Apesar dessa tendência de autoatendimento existir, eu acredito fortemente que o agente autônomo exerce um papel fundamental no processo de migração da riqueza dos grandes bancos para as plataformas de investimento. Isso ainda mais em um país como o Brasil, onde mais de 95% da riqueza das famílias ainda é investida em grandes bancos de varejo, no famoso cafezinho com o gerente. Eu creio que o grande papel do agente é ajudar o cliente a sair dessa dinâmica tradicional e colocá-lo neste novo contexto. Penso que a grande oportunidade que temos no Brasil, de reduzir a concentração bancária, não é via autoatendimento, mas com o agente pegando o cliente na mão e ajudando-o a desbravar esse mundo novo. E a tendência é essa atividade crescer no longo prazo. Nos Estados Unidos, por exemplo, existem mais de 800 mil agentes e o número continua aumentando, apesar de o nível de educação financeira ser maior e você ter robôs de investimentos mais sofisticados.

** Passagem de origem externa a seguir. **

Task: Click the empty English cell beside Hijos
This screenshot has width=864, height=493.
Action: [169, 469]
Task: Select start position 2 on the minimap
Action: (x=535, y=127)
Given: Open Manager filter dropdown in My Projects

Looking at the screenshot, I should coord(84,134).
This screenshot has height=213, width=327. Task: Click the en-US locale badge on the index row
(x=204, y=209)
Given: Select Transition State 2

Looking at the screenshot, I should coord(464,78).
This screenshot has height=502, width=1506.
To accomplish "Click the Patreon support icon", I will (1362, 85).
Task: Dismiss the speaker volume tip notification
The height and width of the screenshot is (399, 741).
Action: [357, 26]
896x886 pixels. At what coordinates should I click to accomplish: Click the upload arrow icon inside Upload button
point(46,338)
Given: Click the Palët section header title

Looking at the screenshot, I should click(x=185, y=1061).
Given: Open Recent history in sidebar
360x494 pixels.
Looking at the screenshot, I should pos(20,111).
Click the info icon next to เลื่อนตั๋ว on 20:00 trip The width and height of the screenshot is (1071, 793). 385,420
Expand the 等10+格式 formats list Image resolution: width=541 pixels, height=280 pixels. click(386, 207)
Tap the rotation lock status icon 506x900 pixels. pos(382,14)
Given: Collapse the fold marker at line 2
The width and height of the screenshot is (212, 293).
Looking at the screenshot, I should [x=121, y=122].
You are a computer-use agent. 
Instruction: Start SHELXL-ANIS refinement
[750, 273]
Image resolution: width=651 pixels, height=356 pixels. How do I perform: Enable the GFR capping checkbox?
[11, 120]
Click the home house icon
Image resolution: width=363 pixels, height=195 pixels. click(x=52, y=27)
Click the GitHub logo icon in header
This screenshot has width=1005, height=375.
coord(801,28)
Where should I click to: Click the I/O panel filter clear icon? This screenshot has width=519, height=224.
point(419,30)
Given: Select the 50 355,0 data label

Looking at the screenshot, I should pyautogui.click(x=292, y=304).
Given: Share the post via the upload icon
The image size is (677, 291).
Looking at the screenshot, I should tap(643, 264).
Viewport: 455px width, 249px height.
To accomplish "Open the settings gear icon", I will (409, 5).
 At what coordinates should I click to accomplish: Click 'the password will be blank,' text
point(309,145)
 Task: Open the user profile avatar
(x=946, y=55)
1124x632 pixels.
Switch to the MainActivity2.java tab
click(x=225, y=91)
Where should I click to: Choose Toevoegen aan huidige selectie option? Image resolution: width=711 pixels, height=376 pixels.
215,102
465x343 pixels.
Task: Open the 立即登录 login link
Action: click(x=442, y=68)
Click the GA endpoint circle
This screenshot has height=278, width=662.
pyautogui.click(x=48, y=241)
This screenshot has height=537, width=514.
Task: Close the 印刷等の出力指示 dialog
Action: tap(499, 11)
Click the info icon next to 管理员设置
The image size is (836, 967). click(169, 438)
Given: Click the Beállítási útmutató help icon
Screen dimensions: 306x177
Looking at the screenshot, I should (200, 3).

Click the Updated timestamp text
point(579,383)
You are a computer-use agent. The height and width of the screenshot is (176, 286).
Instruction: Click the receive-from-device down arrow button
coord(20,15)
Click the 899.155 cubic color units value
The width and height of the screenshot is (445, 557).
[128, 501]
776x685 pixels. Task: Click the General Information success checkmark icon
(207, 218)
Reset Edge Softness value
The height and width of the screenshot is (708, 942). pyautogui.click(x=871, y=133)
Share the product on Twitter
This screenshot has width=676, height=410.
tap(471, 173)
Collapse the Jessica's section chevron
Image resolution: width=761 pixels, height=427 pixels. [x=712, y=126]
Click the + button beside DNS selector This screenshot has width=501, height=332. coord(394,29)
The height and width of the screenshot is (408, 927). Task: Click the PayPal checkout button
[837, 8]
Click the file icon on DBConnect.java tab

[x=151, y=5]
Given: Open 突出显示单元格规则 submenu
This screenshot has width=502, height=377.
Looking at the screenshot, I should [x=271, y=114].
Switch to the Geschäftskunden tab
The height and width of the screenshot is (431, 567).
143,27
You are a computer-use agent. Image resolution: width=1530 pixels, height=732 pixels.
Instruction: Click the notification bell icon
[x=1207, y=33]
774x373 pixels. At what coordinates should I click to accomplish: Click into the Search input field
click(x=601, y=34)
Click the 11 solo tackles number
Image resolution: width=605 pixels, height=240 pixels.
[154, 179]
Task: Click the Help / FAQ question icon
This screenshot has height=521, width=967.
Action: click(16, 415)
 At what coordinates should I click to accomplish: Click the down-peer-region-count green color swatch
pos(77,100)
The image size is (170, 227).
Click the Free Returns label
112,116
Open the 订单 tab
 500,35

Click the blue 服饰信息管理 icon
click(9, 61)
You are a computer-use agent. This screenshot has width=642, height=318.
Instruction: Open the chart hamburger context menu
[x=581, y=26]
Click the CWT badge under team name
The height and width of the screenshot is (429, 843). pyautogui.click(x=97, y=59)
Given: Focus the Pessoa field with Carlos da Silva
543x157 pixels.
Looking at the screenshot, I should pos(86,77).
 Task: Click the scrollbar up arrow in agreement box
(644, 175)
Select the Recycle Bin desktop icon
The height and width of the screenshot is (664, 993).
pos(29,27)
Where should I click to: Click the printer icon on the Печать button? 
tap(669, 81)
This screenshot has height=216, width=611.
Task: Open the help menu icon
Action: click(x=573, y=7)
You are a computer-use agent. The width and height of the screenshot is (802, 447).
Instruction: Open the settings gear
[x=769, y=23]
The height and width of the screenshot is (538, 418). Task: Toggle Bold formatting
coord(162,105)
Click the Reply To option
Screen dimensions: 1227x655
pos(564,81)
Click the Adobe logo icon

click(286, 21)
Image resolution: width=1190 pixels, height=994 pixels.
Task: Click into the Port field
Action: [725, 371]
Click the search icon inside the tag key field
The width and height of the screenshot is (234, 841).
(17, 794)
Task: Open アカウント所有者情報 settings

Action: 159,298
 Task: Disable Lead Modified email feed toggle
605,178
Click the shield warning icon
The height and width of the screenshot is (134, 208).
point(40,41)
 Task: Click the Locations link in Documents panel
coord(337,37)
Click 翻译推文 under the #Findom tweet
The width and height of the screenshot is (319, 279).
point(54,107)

Para o Brasil, onde este mercado ainda é muito incipiente, seria um salto muito grande sair do gerente do banco e ir direto para uma conta 100% online sem falar com ninguém, usando apenas o robô.
Pensando mais especificamente no BTG, que sempre esteve focado na gestão de grandes fortunas, podemos dizer que o banco está começando a olhar com uma nova visão para o pequeno investidor?
Com certeza. O BTG Pactual digital é a nossa plataforma para acessar o varejo e o varejo de alta renda. Nosso wealth management é muito focado naquela família com patrimônio elevadíssimo, de R$ 500 milhões, R$ 1 bilhão, por exemplo. Com o digital, a novidade é poder atrair aquele cliente na faixa entre R$ 1 milhão e R$ 5 milhões, além do restante do varejo, que é um mercado enorme. Eu acho que o avanço das nossas ações desde novembro é reflexo da possibilidade de nos tornarmos um player relevante nestes mercados, em que não atuávamos antes.
Como foi essa mudança?
O BTG sempre teve um posicionamento de banco de investimentos, com um volume muito pequeno de clientes. Quando começamos o digital, talvez o banco tivesse 5 mil, 10 mil clientes, não mais do que isso. Nossos R$ 120 bilhões do wealth managament estão concentrados em poucas famílias. Para estarmos conversando aqui, é porque tomamos uma decisão em 2014, de desenvolver a nossa plataforma digital, e isso, obviamente, não foi um processo trivial. Com um investimento muito forte em tecnologia, estamos abrindo cada vez mais contas – abrimos mais contas em janeiro do que em 2015 e 2016 somados. Dos mais de 150 mil clientes que nós temos, a maioria esmagadora está na nossa plataforma digital.
Aonde vocês pretendem chegar?
É muito difícil estimar isso, mas temos a seguinte ideia: o mercado de private banking no Brasil tem mais ou menos R$ 1 trilhão investidos. Nosso setor de wealth management cuida de mais ou menos R$ 120 bilhões, 125 bilhões, ou seja, mais de 10% desse nicho, no qual os clientes são mais sofisticados e assediados. Além dos grandes bancos brasileiros do varejo, você tem todos os grandes bancos globais tentando acessar esse nicho, como JP Morgan, Goldman Sachs, UBS, e esse cliente, obviamente, está acostumado com a arquitetura de produtos aberta, ele não fica restrito a uma única instituição e tem acesso a preços muito competitivos. Quando você vai para o varejo e o varejo de alta renda, estamos falando de um mercado de aproximadamente R$ 1,8 trilhão, quase o dobro do mercado de private banking, com indivíduos que são menos sofisticados, menos assediados – pois os bancos internacionais não atuam nesse segmento –, com uma oferta de produtos cara e fechada. Acreditamos que com tecnologia e as soluções que estamos desenvolvendo, temos que ter pelo menos 10% do mercado, o que seria quase R$ 200 bilhões hoje. Pode até ser que alcancemos 12%, 15%, mas acreditamos fortemente que vamos abocanhar esse mercado dentro dos próximos 3, 4, 5 anos.